I due giovenchi indomiti, destinati per condottieri del sacro veicolo, vennero attaccati al carro: sembravano mostrare un senso di felicità; pareva che da esseri irragionevoli fossero divenuti intelligenti, come se conoscessero la loro fortuna; pronti ed allegri cominciarono a trainare il sacro peso. Presero subito la strada che conduce a Corneto (= Tarquinia), con giubilo indicibile degli abitanti di quel castello, sembrando evidente che fosse quello il luogo in cui i giovenchi dovessero porre termine alloro viaggio.

Giunti presso il litorale di Corneto, gli animali non presero la strada, che saliva a Corneto, ma si fermarono nel piano, soltanto per riprendere un po' di fiato, davanti ad una fonte (= Fontana Nuova). Dalla strada, che i due giovenchi avevano imboccato, i Cornetani compresero che ormai il carro non si sarebbe più fermato presso la loro terra, ma sarebbe andato oltre, alla volta di un nuovo centro abitato.

 

20.     IL BRACCIO DI SAN SECONDIANO.

 

I Cornetani, allora, visto che ormai non c'era più niente da sperare, chiesero al vescovo la grazia di poter vedere, almeno, le ossa dei Santi Martiri. Scoperchiato il sarcofago, una veneranda matrona, accesa da santo amore, volle toccare con le mani le care reliquie ed estrasse un braccio di San Secondiano.
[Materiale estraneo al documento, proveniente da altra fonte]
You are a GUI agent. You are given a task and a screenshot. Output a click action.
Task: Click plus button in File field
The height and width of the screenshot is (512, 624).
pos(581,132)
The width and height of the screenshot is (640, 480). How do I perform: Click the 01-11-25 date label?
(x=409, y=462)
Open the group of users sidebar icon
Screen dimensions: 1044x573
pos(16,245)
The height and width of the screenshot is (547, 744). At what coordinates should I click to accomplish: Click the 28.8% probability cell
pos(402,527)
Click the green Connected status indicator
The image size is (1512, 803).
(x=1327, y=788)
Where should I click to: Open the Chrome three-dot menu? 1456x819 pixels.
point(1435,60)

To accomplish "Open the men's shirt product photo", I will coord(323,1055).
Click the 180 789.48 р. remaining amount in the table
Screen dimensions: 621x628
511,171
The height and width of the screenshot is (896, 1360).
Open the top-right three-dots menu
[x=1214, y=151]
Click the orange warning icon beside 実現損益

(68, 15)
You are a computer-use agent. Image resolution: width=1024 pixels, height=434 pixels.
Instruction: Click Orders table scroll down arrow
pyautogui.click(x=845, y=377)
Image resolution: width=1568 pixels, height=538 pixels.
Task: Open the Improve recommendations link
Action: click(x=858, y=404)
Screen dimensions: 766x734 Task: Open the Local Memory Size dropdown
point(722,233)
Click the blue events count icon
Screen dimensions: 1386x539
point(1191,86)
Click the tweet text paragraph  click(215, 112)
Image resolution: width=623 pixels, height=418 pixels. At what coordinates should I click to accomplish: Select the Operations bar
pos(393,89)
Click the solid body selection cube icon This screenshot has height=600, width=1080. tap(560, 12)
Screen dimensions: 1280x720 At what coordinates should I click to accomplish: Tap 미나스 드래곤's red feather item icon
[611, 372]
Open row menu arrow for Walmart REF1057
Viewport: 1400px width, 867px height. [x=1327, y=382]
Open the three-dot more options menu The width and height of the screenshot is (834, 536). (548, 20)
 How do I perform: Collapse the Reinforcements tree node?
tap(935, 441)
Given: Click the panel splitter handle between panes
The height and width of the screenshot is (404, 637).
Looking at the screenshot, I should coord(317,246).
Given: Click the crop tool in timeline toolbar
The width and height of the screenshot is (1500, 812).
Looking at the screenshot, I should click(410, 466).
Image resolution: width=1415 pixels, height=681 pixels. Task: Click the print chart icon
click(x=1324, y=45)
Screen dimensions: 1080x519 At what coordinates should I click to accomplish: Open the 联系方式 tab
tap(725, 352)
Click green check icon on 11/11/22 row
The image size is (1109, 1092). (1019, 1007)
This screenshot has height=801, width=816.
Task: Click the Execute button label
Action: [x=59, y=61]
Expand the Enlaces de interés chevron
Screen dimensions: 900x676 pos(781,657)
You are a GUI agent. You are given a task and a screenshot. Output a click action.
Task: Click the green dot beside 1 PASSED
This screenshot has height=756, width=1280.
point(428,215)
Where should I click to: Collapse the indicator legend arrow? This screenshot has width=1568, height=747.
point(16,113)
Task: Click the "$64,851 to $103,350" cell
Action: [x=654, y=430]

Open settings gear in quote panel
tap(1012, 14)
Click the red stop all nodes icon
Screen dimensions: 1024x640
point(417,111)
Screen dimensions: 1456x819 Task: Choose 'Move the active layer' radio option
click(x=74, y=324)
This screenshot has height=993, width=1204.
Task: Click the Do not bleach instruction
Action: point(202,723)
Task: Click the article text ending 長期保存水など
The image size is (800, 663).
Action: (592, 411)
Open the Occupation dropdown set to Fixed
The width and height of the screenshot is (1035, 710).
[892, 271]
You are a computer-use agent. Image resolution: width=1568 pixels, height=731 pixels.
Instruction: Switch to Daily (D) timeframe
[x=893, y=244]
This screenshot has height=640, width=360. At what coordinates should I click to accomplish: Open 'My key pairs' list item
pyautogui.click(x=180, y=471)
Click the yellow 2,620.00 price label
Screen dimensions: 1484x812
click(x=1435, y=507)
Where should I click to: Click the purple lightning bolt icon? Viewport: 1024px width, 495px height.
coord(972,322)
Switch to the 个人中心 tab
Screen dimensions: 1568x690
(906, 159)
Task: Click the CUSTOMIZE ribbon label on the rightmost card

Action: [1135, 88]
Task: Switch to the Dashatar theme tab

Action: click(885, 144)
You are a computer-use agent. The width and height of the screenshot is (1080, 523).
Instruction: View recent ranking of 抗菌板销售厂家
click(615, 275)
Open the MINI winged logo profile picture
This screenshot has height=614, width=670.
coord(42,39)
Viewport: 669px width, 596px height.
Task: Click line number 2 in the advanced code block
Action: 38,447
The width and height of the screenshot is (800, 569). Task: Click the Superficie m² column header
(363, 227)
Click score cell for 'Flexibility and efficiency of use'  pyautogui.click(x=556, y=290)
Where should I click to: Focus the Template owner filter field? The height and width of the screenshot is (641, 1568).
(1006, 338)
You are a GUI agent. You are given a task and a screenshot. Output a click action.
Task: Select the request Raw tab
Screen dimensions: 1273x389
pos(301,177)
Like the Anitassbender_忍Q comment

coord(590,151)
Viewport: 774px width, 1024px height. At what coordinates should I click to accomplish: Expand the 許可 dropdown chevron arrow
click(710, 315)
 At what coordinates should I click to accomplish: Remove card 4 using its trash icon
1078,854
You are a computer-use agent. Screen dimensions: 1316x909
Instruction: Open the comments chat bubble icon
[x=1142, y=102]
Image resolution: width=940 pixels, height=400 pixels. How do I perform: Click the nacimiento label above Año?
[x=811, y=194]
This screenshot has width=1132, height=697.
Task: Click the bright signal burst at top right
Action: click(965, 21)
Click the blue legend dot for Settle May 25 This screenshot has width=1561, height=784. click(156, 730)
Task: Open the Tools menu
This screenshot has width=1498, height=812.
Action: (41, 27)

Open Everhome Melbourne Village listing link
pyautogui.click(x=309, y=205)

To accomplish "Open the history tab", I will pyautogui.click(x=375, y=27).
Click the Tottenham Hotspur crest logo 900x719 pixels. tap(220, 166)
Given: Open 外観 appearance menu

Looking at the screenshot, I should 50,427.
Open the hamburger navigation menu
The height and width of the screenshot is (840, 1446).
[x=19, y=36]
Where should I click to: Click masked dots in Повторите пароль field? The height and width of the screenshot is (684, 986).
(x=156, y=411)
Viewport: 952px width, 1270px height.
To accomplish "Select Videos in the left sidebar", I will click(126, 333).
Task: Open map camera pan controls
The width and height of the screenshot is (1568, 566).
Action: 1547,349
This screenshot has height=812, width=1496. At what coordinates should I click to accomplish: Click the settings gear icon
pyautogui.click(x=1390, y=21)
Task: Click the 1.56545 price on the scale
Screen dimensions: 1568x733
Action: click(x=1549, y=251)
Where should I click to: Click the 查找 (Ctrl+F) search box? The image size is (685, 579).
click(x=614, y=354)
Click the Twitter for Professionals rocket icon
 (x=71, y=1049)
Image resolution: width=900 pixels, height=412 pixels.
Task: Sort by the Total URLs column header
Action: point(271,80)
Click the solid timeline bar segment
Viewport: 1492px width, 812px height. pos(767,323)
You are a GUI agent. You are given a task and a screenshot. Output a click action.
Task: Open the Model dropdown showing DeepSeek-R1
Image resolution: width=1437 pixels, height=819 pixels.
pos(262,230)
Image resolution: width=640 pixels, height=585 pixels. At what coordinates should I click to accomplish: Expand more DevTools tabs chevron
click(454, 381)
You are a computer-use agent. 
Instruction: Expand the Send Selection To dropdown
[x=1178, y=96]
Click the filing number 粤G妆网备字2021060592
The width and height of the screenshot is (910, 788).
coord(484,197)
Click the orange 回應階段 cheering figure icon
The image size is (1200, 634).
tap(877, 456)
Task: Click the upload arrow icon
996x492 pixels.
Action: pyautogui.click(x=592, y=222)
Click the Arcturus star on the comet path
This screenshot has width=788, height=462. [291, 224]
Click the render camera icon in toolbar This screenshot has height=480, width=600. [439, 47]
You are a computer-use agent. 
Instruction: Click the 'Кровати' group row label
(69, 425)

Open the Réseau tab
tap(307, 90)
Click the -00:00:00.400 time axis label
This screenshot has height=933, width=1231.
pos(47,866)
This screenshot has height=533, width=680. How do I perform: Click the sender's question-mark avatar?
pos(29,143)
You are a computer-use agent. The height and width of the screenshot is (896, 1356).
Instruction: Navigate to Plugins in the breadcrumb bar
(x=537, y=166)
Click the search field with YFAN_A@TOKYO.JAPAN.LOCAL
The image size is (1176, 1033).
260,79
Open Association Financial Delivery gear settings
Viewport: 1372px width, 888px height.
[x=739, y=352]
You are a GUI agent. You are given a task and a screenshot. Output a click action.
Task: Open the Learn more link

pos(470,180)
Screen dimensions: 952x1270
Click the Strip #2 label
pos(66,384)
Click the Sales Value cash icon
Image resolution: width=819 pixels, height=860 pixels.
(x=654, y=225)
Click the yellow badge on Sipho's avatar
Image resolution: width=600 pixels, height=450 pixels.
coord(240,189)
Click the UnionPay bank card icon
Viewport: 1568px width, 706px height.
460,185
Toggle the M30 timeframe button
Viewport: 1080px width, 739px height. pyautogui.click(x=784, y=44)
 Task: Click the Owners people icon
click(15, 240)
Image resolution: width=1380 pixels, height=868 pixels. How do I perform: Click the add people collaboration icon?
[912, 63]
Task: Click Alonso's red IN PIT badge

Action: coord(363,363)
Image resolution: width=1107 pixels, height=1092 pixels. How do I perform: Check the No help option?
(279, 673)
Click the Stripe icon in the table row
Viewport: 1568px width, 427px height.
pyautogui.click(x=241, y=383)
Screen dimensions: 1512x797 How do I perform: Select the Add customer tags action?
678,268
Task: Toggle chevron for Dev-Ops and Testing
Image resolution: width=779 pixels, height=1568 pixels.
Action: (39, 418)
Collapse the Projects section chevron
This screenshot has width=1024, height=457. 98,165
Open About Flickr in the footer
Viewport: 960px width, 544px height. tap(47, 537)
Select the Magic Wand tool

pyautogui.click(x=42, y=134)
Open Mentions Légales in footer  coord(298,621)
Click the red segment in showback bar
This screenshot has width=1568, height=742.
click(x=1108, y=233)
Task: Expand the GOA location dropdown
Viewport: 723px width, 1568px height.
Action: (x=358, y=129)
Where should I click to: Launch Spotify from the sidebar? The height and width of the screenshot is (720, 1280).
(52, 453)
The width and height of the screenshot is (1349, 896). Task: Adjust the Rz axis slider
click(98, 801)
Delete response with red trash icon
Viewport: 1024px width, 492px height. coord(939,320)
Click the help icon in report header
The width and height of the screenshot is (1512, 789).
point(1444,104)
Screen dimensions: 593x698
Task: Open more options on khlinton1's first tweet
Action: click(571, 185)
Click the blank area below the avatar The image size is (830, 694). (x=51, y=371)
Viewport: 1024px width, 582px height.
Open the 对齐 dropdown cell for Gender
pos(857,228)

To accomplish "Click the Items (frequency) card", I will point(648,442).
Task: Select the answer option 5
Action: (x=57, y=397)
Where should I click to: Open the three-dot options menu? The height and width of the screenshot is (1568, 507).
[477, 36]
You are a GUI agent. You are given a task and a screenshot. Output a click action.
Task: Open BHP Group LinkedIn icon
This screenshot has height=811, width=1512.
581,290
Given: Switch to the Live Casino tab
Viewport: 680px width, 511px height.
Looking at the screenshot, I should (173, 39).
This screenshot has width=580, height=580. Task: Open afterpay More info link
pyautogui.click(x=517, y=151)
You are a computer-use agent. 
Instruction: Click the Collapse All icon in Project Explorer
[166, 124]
Improvvisamente i giovenchi ripresero il loro cammino; il carro si mosse bruscamente ed il braccio di San Secondiano rimase nelle mani della veneranda matrona. Ella, con grande devozione, portò il braccio in Corneto, poi fece edificare, a sue spese, una chiesa, intitolandola a San Secondiano, nella quale ripose la sacra reliquia, che aveva, per così dire, sottratta, e che ancor oggi si venera dal popolo cornetano.

La veneranda matrona fu enormemente rattristata dal fatto che i giovenchi non si fossero fermati definitivamente a Corneto: quasi per un celato astio verso i giovenchi stessi, lasciò per testamento, alla chiesa di San Nicola in Corneto, tutti i suoi beni, con il £ruttato dei quali si sarebbe dovuto comperare annualmente un toro, da uccidere barbaramente durante la "Giostra del Toro", che si svolgeva nella pubblica Piazza del Magistrato.